**Work request**
Please set the lines down again exactly, from the top of the entries through the line that contains "Screen dimensions: 980x386".

**Data for analysis**
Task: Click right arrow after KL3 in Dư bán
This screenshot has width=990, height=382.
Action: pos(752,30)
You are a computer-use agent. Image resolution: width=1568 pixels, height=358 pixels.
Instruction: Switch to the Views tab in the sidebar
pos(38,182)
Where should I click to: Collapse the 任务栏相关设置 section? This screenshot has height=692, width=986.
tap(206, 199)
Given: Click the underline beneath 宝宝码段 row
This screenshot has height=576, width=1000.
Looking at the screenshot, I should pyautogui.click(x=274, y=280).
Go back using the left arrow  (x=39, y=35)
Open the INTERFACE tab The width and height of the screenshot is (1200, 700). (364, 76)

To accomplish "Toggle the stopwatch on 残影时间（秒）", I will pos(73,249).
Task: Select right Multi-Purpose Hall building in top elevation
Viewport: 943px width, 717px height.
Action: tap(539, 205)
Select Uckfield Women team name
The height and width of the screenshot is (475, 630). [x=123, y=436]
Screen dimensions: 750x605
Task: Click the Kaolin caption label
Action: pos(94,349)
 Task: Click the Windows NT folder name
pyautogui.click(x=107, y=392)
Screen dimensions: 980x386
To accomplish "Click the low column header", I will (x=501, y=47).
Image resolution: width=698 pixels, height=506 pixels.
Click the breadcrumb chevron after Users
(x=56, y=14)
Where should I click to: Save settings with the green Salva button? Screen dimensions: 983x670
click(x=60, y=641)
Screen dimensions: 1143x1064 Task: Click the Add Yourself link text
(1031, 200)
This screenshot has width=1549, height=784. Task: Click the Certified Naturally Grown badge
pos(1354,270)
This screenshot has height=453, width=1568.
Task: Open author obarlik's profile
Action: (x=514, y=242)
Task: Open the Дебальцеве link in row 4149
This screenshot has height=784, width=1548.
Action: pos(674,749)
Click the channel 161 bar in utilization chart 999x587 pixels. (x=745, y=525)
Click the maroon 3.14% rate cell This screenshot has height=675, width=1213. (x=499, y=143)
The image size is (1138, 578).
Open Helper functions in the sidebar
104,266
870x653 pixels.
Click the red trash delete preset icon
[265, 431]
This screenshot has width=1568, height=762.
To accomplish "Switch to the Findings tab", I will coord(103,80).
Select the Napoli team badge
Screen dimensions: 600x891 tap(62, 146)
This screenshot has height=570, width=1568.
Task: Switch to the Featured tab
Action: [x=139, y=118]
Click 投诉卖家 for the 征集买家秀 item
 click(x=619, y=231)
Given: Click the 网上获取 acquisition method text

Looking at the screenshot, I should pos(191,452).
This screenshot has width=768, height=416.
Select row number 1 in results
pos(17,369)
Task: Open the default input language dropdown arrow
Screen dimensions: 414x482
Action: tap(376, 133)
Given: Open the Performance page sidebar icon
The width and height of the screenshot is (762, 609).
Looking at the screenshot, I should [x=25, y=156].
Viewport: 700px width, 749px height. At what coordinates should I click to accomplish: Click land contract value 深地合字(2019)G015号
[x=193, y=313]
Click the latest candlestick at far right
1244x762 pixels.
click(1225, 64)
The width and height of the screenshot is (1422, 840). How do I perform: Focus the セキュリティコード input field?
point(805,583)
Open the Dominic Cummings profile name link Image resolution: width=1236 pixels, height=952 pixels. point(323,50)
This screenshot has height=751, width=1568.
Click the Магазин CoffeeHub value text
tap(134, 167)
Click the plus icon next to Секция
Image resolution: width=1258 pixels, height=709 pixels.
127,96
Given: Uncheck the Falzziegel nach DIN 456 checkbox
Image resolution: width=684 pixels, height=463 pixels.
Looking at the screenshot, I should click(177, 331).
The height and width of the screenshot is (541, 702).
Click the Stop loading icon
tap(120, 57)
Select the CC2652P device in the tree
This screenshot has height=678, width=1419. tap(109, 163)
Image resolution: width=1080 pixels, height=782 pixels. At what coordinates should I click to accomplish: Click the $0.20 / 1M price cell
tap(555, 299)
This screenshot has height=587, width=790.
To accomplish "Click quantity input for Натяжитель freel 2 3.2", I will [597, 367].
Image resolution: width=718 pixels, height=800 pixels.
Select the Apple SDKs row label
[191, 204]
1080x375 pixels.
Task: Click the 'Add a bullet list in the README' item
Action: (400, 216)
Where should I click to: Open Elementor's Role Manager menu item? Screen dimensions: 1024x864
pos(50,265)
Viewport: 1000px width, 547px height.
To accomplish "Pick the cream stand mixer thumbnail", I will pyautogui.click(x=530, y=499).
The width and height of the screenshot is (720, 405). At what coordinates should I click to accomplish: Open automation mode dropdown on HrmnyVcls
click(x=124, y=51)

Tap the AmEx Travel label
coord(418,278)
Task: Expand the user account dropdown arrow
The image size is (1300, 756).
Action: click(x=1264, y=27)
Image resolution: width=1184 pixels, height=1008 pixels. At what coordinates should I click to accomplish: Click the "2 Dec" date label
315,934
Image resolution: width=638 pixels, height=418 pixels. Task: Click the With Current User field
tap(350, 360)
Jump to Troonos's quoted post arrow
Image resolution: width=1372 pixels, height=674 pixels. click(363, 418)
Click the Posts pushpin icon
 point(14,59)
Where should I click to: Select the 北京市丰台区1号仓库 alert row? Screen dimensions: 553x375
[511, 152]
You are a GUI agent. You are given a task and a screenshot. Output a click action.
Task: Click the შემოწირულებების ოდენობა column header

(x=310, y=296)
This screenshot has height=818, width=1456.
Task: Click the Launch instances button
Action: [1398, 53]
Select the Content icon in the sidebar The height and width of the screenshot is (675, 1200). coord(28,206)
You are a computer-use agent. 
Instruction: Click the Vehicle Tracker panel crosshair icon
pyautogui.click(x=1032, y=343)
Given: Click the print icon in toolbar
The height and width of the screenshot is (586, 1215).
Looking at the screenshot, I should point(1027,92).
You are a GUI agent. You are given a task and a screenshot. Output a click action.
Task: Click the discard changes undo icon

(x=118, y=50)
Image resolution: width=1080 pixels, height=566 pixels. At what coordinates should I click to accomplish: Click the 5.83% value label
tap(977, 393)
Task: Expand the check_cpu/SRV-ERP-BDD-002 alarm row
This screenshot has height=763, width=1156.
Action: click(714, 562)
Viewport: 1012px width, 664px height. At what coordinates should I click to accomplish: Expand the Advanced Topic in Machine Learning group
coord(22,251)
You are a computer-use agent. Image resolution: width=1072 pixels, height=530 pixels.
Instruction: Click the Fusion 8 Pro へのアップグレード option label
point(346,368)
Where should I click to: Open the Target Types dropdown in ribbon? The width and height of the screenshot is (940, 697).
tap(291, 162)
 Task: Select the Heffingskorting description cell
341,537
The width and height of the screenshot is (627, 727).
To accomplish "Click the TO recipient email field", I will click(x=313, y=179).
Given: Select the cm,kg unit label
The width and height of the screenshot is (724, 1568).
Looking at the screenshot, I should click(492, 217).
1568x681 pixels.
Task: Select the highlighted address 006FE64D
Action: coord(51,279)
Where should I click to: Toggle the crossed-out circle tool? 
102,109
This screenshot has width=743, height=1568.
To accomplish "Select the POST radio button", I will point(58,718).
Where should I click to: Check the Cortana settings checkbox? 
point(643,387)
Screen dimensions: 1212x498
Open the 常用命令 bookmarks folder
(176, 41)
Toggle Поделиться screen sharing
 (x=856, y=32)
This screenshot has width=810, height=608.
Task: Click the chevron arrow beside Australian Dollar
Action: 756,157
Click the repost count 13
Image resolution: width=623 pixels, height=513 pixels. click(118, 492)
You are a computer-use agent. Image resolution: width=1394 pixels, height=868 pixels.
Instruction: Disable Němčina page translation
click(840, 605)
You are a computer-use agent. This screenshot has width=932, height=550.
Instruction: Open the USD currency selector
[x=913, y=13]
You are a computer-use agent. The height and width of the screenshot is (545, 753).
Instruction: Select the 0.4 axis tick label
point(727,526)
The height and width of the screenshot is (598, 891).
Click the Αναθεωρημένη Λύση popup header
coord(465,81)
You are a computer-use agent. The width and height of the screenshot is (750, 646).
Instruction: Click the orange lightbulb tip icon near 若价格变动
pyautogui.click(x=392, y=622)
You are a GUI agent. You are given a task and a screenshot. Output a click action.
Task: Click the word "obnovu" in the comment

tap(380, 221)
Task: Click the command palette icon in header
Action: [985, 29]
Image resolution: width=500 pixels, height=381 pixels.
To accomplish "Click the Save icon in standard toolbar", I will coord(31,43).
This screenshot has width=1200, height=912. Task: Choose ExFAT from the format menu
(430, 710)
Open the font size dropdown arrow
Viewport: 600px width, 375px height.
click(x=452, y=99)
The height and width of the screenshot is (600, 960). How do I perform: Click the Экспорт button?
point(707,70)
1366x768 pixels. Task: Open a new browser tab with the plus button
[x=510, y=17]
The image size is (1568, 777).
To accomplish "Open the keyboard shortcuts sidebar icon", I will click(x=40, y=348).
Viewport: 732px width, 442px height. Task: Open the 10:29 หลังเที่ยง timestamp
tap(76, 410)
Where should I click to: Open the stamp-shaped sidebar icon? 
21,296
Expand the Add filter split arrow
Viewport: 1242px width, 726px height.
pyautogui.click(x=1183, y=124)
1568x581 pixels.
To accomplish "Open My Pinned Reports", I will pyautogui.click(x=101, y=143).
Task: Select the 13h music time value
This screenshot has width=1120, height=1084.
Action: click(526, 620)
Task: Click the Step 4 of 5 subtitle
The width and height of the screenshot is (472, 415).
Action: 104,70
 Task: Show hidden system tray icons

**Response**
Task: Click right arrow after KL3 in Dư bán
This screenshot has width=990, height=382.
Action: pos(752,30)
You are a computer-use agent. Image resolution: width=1568 pixels, height=358 pixels.
Instruction: Switch to the Views tab in the sidebar
pos(38,182)
Where should I click to: Collapse the 任务栏相关设置 section? This screenshot has height=692, width=986.
tap(206, 199)
Given: Click the underline beneath 宝宝码段 row
This screenshot has height=576, width=1000.
Looking at the screenshot, I should pyautogui.click(x=274, y=280).
Go back using the left arrow  (x=39, y=35)
Open the INTERFACE tab The width and height of the screenshot is (1200, 700). (364, 76)

To accomplish "Toggle the stopwatch on 残影时间（秒）", I will pos(73,249).
Task: Select right Multi-Purpose Hall building in top elevation
Viewport: 943px width, 717px height.
Action: tap(539, 205)
Select Uckfield Women team name
The height and width of the screenshot is (475, 630). [x=123, y=436]
Screen dimensions: 750x605
Task: Click the Kaolin caption label
Action: pos(94,349)
 Task: Click the Windows NT folder name
pyautogui.click(x=107, y=392)
Screen dimensions: 980x386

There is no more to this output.